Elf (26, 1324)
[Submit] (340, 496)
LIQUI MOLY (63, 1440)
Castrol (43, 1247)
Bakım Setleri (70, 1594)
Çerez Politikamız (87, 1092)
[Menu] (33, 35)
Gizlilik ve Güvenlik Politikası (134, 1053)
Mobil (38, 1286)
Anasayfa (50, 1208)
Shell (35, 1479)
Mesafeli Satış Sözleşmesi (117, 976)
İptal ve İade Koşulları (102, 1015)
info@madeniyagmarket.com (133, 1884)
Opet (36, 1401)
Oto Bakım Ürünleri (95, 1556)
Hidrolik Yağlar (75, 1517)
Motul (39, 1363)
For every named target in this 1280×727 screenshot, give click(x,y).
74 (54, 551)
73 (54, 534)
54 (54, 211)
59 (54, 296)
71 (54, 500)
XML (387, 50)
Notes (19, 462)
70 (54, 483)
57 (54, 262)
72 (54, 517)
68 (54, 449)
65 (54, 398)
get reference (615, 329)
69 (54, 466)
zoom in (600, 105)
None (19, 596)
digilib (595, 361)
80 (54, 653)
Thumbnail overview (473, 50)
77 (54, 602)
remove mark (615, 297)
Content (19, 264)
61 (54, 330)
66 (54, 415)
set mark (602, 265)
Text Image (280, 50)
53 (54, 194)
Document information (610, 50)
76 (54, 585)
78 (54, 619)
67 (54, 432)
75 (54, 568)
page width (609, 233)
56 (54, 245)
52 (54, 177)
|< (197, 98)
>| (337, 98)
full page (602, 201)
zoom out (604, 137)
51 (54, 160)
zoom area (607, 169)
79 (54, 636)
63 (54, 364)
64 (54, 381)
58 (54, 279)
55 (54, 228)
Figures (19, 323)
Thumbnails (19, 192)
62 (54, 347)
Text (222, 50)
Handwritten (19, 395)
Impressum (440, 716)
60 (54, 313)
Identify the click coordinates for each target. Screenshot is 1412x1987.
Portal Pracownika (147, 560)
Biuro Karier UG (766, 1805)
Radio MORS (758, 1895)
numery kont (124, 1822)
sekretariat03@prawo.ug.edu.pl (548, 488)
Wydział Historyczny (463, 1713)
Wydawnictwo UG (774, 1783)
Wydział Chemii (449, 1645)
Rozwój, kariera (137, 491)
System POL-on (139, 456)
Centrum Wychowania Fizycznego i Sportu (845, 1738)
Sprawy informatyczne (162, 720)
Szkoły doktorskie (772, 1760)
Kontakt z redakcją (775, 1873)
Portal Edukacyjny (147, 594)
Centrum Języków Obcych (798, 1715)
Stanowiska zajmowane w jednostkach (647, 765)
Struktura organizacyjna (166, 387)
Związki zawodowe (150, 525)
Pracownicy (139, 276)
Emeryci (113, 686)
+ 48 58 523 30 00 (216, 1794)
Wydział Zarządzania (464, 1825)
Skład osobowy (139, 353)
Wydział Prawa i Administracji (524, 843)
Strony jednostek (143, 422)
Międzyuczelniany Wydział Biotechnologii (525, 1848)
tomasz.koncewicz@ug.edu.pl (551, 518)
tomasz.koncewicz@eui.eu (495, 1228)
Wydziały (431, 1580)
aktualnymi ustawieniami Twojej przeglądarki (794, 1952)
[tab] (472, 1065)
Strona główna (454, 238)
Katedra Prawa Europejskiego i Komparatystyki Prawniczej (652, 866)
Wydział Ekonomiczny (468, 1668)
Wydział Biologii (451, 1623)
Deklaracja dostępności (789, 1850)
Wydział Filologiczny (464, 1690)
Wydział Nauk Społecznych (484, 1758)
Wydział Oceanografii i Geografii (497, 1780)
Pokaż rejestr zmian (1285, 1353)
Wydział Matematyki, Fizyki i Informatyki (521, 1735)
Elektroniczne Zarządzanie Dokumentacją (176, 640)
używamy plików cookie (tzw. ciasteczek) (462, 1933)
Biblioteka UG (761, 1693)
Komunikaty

★ ★ ★ ★ ★ ★ ★

**Work required:**
Reproduce every row above, changing each occurrence of "zoom" to "magnify" and leaving all other text unchanged.

**Solution for this problem:**
Elf (26, 1324)
[Submit] (340, 496)
LIQUI MOLY (63, 1440)
Castrol (43, 1247)
Bakım Setleri (70, 1594)
Çerez Politikamız (87, 1092)
[Menu] (33, 35)
Gizlilik ve Güvenlik Politikası (134, 1053)
Mobil (38, 1286)
Anasayfa (50, 1208)
Shell (35, 1479)
Mesafeli Satış Sözleşmesi (117, 976)
İptal ve İade Koşulları (102, 1015)
info@madeniyagmarket.com (133, 1884)
Opet (36, 1401)
Oto Bakım Ürünleri (95, 1556)
Hidrolik Yağlar (75, 1517)
Motul (39, 1363)
For every named target in this 1280×727 screenshot, give click(x,y).
74 (54, 551)
73 (54, 534)
54 (54, 211)
59 (54, 296)
71 (54, 500)
XML (387, 50)
Notes (19, 462)
70 (54, 483)
57 (54, 262)
72 (54, 517)
68 (54, 449)
65 (54, 398)
get reference (615, 329)
69 (54, 466)
magnify in (600, 105)
None (19, 596)
digilib (595, 361)
80 (54, 653)
Thumbnail overview (473, 50)
77 (54, 602)
remove mark (615, 297)
Content (19, 264)
61 (54, 330)
66 (54, 415)
set mark (602, 265)
Text Image (280, 50)
53 (54, 194)
Document information (610, 50)
76 (54, 585)
78 (54, 619)
67 (54, 432)
75 (54, 568)
page width (609, 233)
56 (54, 245)
52 (54, 177)
|< (197, 98)
>| (337, 98)
full page (602, 201)
magnify out (604, 137)
51 (54, 160)
magnify area (607, 169)
79 (54, 636)
63 (54, 364)
64 (54, 381)
58 (54, 279)
55 (54, 228)
Figures (19, 323)
Thumbnails (19, 192)
62 (54, 347)
Text (222, 50)
Handwritten (19, 395)
Impressum (440, 716)
60 (54, 313)
Identify the click coordinates for each target. Screenshot is 1412x1987.
Portal Pracownika (147, 560)
Biuro Karier UG (766, 1805)
Radio MORS (758, 1895)
numery kont (124, 1822)
sekretariat03@prawo.ug.edu.pl (548, 488)
Wydział Historyczny (463, 1713)
Wydawnictwo UG (774, 1783)
Wydział Chemii (449, 1645)
Rozwój, kariera (137, 491)
System POL-on (139, 456)
Centrum Wychowania Fizycznego i Sportu (845, 1738)
Sprawy informatyczne (162, 720)
Szkoły doktorskie (772, 1760)
Kontakt z redakcją (775, 1873)
Portal Edukacyjny (147, 594)
Centrum Języków Obcych (798, 1715)
Stanowiska zajmowane w jednostkach (647, 765)
Struktura organizacyjna (166, 387)
Związki zawodowe (150, 525)
Pracownicy (139, 276)
Emeryci (113, 686)
+ 48 58 523 30 00 (216, 1794)
Wydział Zarządzania (464, 1825)
Skład osobowy (139, 353)
Wydział Prawa i Administracji (524, 843)
Strony jednostek (143, 422)
Międzyuczelniany Wydział Biotechnologii (525, 1848)
tomasz.koncewicz@ug.edu.pl (551, 518)
tomasz.koncewicz@eui.eu (495, 1228)
Wydziały (431, 1580)
aktualnymi ustawieniami Twojej przeglądarki (794, 1952)
[tab] (472, 1065)
Strona główna (454, 238)
Katedra Prawa Europejskiego i Komparatystyki Prawniczej (652, 866)
Wydział Ekonomiczny (468, 1668)
Wydział Biologii (451, 1623)
Deklaracja dostępności (789, 1850)
Wydział Filologiczny (464, 1690)
Wydział Nauk Społecznych (484, 1758)
Wydział Oceanografii i Geografii (497, 1780)
Pokaż rejestr zmian (1285, 1353)
Wydział Matematyki, Fizyki i Informatyki (521, 1735)
Elektroniczne Zarządzanie Dokumentacją (176, 640)
używamy plików cookie (tzw. ciasteczek) (462, 1933)
Biblioteka UG (761, 1693)
Komunikaty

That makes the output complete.